* [Required work]
In the records below, find every line that contains "give" and list it.

Stored items
== Segment start ==
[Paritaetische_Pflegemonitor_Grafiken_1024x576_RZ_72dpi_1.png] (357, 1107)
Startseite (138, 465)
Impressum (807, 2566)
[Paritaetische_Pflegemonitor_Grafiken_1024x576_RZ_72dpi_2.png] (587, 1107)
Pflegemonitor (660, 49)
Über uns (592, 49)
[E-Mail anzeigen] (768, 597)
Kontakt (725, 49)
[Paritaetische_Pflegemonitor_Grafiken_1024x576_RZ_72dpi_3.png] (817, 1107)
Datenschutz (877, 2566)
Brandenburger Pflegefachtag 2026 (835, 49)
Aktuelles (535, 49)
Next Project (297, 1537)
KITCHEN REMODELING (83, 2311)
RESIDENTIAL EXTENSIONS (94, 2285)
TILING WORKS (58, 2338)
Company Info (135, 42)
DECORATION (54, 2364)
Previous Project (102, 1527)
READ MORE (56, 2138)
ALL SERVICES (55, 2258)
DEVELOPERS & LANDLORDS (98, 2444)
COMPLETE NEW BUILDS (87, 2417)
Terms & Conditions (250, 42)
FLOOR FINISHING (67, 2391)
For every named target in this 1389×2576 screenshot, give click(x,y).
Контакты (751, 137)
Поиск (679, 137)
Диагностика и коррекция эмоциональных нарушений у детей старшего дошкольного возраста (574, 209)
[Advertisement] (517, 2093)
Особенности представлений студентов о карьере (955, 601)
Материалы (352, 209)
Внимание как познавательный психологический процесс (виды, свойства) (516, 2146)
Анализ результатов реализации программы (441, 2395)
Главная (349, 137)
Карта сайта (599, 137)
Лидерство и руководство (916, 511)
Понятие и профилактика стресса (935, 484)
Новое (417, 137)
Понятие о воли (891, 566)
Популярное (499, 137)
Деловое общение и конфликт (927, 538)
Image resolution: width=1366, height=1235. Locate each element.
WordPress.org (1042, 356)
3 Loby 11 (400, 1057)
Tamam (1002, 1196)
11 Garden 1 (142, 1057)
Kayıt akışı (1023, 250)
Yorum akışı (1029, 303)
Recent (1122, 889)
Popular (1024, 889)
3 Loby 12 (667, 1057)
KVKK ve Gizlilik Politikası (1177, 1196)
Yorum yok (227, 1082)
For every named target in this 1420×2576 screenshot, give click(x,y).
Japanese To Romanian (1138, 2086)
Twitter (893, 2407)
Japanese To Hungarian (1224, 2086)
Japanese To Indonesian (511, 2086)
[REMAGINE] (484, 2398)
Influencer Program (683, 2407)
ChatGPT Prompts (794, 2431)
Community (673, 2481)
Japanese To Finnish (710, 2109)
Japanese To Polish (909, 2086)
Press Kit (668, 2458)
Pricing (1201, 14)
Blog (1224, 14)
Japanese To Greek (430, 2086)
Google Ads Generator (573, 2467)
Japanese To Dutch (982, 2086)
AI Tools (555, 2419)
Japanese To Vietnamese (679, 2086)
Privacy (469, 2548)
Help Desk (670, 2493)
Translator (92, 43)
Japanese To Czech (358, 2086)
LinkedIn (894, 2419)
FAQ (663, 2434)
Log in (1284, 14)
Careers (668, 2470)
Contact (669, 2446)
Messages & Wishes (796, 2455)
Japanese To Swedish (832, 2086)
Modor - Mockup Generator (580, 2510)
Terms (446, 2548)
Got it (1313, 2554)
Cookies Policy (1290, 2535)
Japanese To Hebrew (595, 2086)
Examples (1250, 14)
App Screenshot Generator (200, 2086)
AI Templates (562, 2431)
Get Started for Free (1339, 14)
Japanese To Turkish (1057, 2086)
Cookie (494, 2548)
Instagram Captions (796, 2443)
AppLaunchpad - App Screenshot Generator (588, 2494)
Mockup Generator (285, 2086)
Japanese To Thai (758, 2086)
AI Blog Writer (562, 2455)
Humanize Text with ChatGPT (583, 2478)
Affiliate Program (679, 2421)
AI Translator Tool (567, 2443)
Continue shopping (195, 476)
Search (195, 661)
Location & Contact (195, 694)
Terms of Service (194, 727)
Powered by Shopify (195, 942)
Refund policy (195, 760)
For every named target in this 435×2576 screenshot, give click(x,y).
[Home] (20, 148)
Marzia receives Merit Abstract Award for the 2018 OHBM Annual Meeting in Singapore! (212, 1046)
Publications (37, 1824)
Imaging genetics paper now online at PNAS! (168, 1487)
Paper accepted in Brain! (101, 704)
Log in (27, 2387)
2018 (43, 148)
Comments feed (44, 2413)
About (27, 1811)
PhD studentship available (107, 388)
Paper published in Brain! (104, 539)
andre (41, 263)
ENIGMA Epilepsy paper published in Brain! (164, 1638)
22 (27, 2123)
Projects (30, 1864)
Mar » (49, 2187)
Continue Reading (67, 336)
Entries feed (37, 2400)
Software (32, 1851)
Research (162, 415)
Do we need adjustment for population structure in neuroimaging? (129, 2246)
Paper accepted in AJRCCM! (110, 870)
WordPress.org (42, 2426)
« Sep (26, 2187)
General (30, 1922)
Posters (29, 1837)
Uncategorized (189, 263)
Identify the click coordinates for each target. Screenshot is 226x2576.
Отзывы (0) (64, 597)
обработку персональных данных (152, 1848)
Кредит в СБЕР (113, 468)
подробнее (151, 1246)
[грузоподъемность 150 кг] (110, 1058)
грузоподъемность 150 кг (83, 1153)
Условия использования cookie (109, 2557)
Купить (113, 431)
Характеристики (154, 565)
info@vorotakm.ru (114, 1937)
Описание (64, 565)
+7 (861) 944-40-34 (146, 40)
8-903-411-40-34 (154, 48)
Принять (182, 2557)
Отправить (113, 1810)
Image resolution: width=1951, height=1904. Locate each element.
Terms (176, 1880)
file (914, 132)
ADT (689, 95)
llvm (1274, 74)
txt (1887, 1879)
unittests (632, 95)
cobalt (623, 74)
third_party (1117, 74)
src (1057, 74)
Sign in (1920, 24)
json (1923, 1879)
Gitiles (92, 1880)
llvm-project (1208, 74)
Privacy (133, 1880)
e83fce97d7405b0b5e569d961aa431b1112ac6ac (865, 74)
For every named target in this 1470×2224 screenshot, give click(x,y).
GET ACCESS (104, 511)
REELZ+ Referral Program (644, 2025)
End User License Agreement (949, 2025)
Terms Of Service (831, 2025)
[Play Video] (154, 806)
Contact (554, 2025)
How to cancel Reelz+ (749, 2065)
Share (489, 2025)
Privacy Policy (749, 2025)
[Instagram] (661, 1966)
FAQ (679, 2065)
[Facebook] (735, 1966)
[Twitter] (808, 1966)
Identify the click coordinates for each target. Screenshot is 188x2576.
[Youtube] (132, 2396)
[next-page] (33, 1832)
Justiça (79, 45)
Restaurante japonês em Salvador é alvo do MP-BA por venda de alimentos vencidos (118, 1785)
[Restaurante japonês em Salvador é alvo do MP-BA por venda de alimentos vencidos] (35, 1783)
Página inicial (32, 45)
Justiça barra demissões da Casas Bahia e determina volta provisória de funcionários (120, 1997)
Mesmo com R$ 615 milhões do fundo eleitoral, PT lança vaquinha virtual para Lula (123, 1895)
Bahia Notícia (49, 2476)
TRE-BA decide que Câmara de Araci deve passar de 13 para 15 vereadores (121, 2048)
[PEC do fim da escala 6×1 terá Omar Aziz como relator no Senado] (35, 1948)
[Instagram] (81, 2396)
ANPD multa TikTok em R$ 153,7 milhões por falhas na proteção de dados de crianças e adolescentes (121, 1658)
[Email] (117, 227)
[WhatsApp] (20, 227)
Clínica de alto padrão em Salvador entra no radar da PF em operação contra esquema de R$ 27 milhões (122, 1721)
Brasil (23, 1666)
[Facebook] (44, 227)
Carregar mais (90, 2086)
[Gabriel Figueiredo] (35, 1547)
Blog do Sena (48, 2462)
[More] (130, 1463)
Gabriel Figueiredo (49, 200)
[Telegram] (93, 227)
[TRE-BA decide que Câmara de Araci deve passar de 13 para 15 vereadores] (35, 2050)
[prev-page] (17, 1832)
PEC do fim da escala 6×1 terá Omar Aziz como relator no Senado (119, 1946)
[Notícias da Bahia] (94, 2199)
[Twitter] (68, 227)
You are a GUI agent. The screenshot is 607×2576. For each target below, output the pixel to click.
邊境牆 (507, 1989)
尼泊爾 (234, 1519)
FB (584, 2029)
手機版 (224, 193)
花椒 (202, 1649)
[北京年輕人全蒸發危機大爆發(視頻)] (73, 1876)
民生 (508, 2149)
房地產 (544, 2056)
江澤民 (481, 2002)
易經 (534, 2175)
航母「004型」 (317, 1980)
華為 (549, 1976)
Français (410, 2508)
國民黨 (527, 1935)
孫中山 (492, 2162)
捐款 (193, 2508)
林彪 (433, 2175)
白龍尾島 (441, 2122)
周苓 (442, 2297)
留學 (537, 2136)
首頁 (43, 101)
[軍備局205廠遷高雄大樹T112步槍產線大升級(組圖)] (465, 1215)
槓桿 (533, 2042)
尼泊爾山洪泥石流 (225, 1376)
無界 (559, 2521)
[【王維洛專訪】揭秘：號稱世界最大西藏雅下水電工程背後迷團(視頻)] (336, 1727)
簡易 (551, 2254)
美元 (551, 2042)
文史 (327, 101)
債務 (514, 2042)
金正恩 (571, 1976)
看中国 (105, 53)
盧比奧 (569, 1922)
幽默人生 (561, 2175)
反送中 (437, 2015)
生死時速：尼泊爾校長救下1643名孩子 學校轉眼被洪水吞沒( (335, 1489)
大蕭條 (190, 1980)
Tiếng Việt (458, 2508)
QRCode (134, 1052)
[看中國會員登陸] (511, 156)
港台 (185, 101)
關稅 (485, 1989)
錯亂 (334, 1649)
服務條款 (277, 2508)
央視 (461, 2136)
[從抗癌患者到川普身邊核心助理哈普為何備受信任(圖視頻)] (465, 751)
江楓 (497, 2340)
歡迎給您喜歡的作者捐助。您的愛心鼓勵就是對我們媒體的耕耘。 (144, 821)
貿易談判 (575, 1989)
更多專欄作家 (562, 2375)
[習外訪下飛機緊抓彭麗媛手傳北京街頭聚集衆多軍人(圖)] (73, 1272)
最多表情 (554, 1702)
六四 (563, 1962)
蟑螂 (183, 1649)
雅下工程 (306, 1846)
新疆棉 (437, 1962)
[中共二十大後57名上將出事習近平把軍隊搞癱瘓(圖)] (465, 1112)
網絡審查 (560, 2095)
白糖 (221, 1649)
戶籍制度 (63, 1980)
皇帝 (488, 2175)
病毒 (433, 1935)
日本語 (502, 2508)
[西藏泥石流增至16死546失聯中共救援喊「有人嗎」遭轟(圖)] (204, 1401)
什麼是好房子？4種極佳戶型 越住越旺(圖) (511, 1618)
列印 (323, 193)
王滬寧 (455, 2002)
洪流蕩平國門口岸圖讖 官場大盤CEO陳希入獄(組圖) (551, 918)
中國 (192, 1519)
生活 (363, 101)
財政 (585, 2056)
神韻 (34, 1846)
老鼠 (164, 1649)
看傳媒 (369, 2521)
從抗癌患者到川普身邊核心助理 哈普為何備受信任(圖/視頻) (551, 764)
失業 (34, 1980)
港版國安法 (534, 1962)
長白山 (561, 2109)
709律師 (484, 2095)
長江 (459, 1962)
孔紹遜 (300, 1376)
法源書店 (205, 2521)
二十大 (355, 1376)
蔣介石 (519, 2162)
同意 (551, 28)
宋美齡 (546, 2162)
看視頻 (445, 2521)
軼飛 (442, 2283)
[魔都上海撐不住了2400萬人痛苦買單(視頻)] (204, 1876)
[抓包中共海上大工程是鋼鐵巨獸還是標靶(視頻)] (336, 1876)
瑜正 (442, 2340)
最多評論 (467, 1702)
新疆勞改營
== Segment end ==
* [Solution for this exercise]
For every named target in this 1389×2576 screenshot, give click(x,y).
For every named target in this 1420×2576 screenshot, give click(x,y).
For every named target in this 435×2576 screenshot, give click(x,y).
For every named target in this 1470×2224 screenshot, give click(x,y).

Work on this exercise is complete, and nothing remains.